Understanding this strategy of retrenchment and accommodation is a useful vehicle for explaining many apparently discrete episodes in Obama’s tenure, from the early “strategic reassurance” of China, to the “reset” of relations with Russia, and of course to the “open hand” approach to Tehran that Michael Doran dissects so well. It also clarifies the chronic neglect of allies, and it illuminates, as Abrams rightly underlines, the president’s chronic need—the political equivalent of Tourette syndrome—to express regret and apologize publicly for past exercises of American power in pursuit of our national interests.

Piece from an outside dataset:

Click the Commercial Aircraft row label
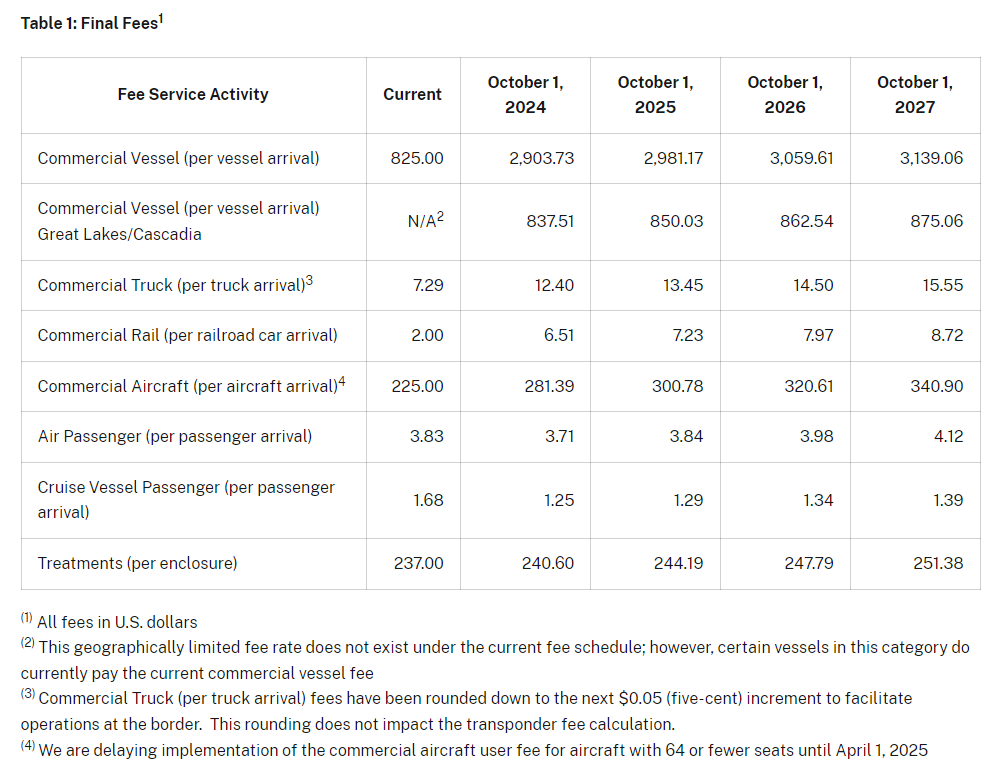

Thus, he may consider American policies to have been incorrect in acting as “The World’s Policeman.” Here, he may share some of Ron Paul and the extreme Libertarian views of our role in the world.

As Secretary of Defense Robert Gates used to say, every administration since Jimmy Carter’s has come a cropper in the vain search for Iranian moderates.

What distinguishes Obama is the ideological aversion to American power and the formulation of a strategy whose overriding impetus is to constrain that power. The scandal is not that the administration has kept this a secret but that a supine press and intellectual class have failed—“declined” may be the better (if much too polite) word—to explain it to the American people.

Ron Paul has a different view of much of American policy but he seems to agree with Obama on this. Rand Paul may do so as well. From a Ron Paul speech in Congress:

What if diplomacy is found to be superior to bombs and bribes in protecting America? What happens if my concerns are completely unfounded? Nothing. But what happens if my concerns are justified and ignored? Nothing good.”

If he is wrong Nothing happens ? How about World War II when Chamberlain was wrong ?

Losing Yemen might be a hint.

If his, and Obama’s concerns are “completely unfounded” disaster may yet strike. We are entering an era similar to the interwar period of the 1920s and 1930s.